Olivia l'a bien compris. Elle, elle serait plutôt un ruisseau, qui n'a pas peur de montrer ses remous, ses rires et ses larmes. Même si je suis aussi taciturne et maladroit qu'elle est ouverte et solaire, nous avons réussi à nous entendre. J'adorais discuter avec elle. Notre seul point commun était notre nature d'Erreur et notre âge – elle n'a qu'un an et demi de plus que moi – et nous n'étions pas d'accord sur tout, mais nos discussions étaient toujours intéressantes. Évidemment, nous parlions beaucoup du Traité de Genève, de la rapidité avec laquelle le monde entier y avait adhéré, des autres solutions à la surpopulation que nous aurions pu appliquer – elle avait beaucoup d'idées en réserve.

Et puis Olivia a eu vingt ans. La veille de son anniversaire, on s'est retrouvés dans la cour, à l'ombre du pommier (bien sûr, à cause de la maladie de Hayne, il ne donne pas de fruits). Il est théoriquement interdit de franchir l'enclos qui l'entoure, mais les surveillants savent bien que nous ne sommes pas des gamins et que nous n'allons pas abîmer une chose si précieuse.

Je ne savais pas quoi dire. C'est elle qui a pris la parole. Elle m'a expliqué que sa cible serait la fille de ses voisins, une Erreur dont elle s'occupait souvent quand ils s'absentaient.

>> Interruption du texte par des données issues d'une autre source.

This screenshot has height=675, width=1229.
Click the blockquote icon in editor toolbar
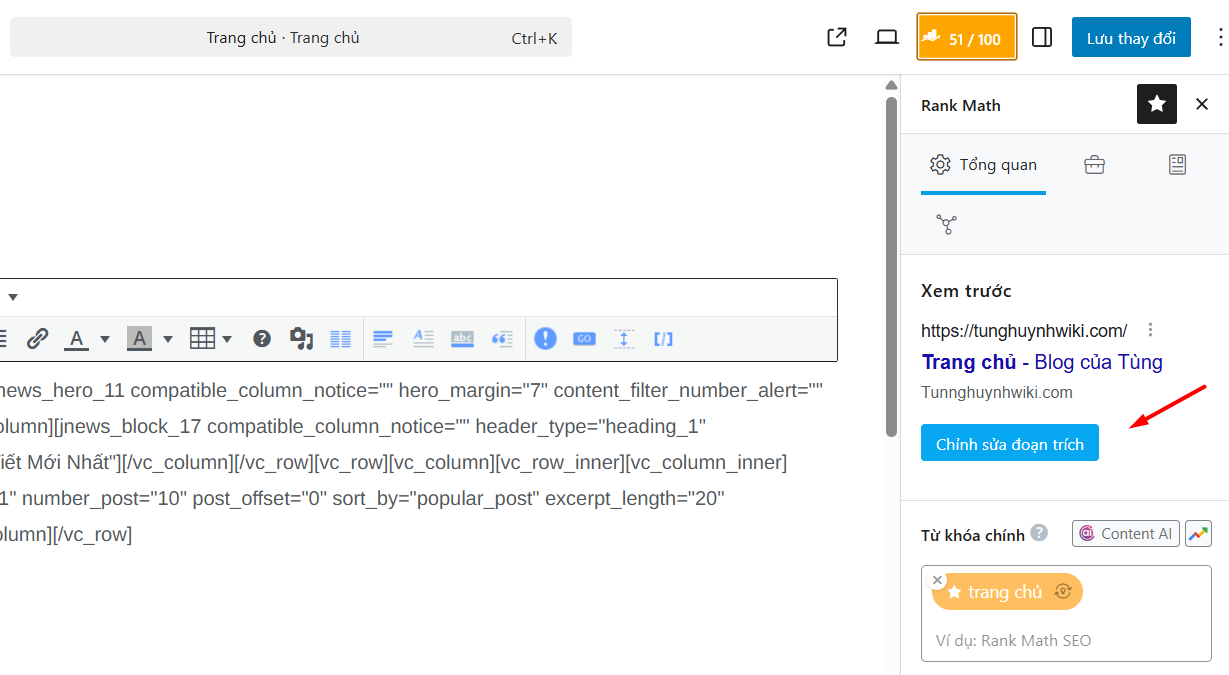(502, 339)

Le jour de son anniversaire était un dimanche. Je ne l'ai pas vue. Je ne lui ai pas téléphoné non plus, je n'aurais pas su quoi dire. Le lendemain, quand je l'ai rejointe au pied du pommier, j'ai tout de suite compris que quelque chose s'était cassé en elle. Je ne sais plus à quoi je l'ai vu, sa posture peut-être, ou son regard, ou sa voix quand elle m'a dit bonjour.

Je me suis assis à côté d'elle et j'ai attendu qu'elle parle. Elle n'a rien dit. Ses jambes étaient étendues devant elle et elle ne me regardait pas. Au bout d'un certain temps, je ne sais pas combien, je lui ai demandé comment ça s'était passé. C'était une question stupide, mais je n'ai pas trouvé mieux.

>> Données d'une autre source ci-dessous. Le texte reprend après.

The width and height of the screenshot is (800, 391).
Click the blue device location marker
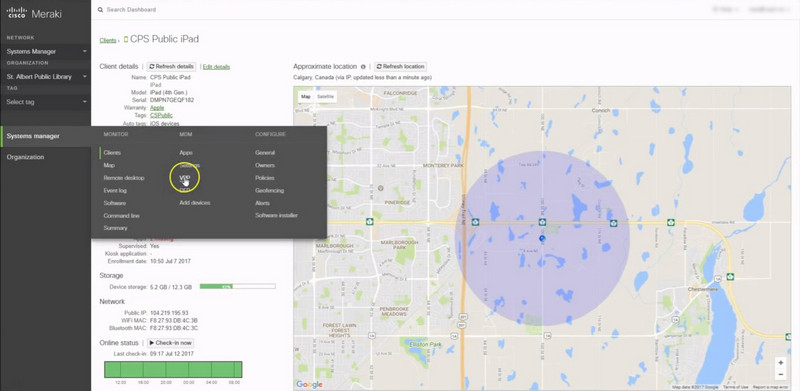click(542, 238)
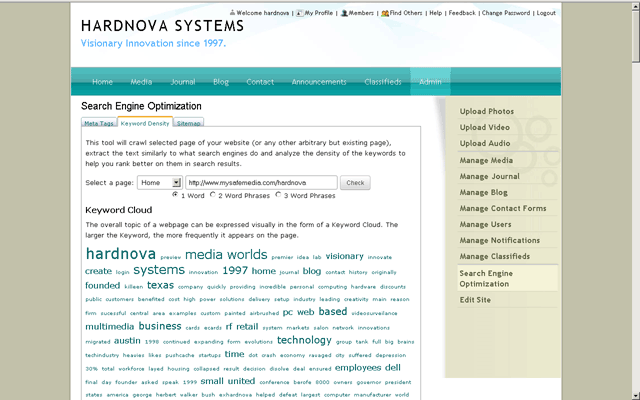The width and height of the screenshot is (640, 400).
Task: Select the 3 Word Phrases radio option
Action: tap(280, 195)
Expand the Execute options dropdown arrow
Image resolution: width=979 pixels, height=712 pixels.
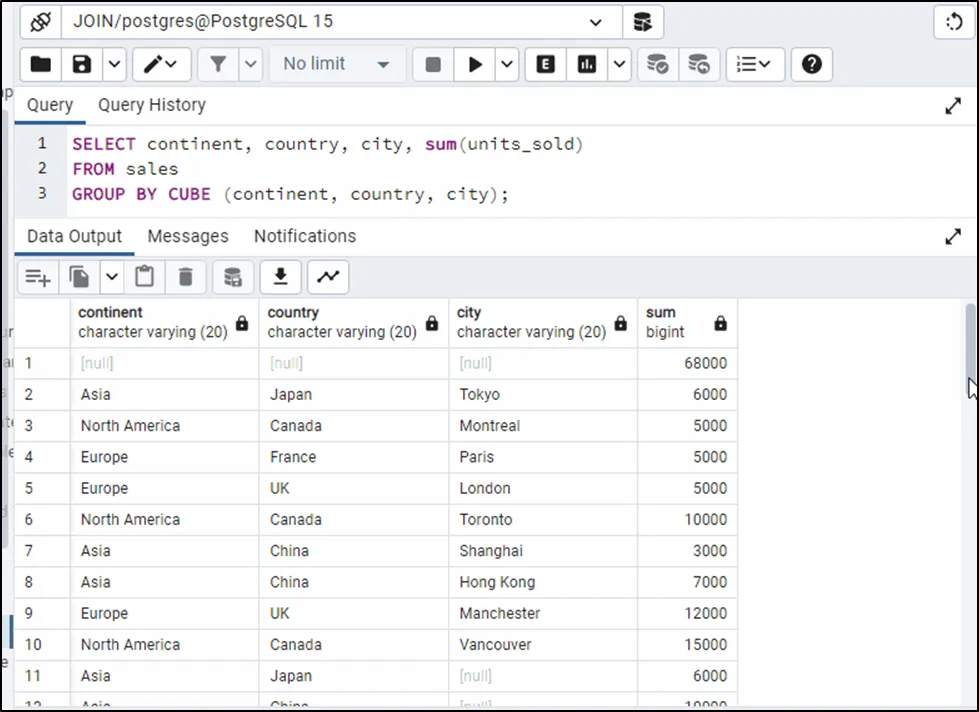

« Je n'aurais pas dû la choisir, a-t-elle murmuré. La voir morte, c'est une chose, je m'y étais préparée. Mais la revoir vivante... j'ai l'impression qu'elle est encore là, tu vois. Hier soir, je l'ai entendue crier, et j'ai mis du temps à comprendre que c'était pas réel. »

Elle n'a pas lâché un mot de plus jusqu'à la sonnerie. Alors que je me levais pour aller en cours, elle m'a retenu et m'a serré dans ses bras. Elle était un peu plus grande que moi, je me sentais ridicule. Elle m'a chuchoté à l'oreille :

« Il y a une clé USB dans ta poche. Elle ouvre un fichier sécurisé, dessus il y a les coordonnées d'un mec. Mémorise-les et quand tu te sentiras prêt, donne la clé à une Erreur de confiance. Puis appelle-le.

— Quel mec ? » ai-je demandé, le nez collé à son épaule.

Elle a baissé sa tête vers la mienne.

« Quelqu'un qui veut faire changer ça, a-t-elle expliqué d'une voix encore plus faible, qui peut te permettre de vivre sans tuer.

— Tu l'as pas appelé, toi ?

— On ne me l'a donnée qu'aujourd'hui », a-t-elle justifié avec un rire amer.

J'aurais voulu lui dire que c'était une ironie du sort de merde, que j'étais désolé pour elle, j'aurais voulu la remercier, mais elle s'est éloignée. Notre accolade n'avait été qu'une couverture, mais j'ai eu l'impression qu'elle marquait une fin.

J'avais raison. Nos discussions se sont faites plus rares, moins animées ; Olivia avait perdu la verve qui m'avait impressionné et amusé. Ses opinions n'avaient pas changé, mais elle ne les défendait que d'une voix molle. Puis elle a obtenu son DICU, quitté le lycée, et nous avons cessé de nous voir. Je n'ose pas l'appeler, même si, parfois, elle me manque. De son côté... je suppose qu'elle n'en éprouve pas l'envie. J'ai souvent eu l'impression que son meurtre avait tué quelque chose en elle aussi. Elle n'était plus l'Olivia fantasque et passionnée que j'avais connue.

Demain, je serai à sa place. Demain, je vais tuer quelqu'un.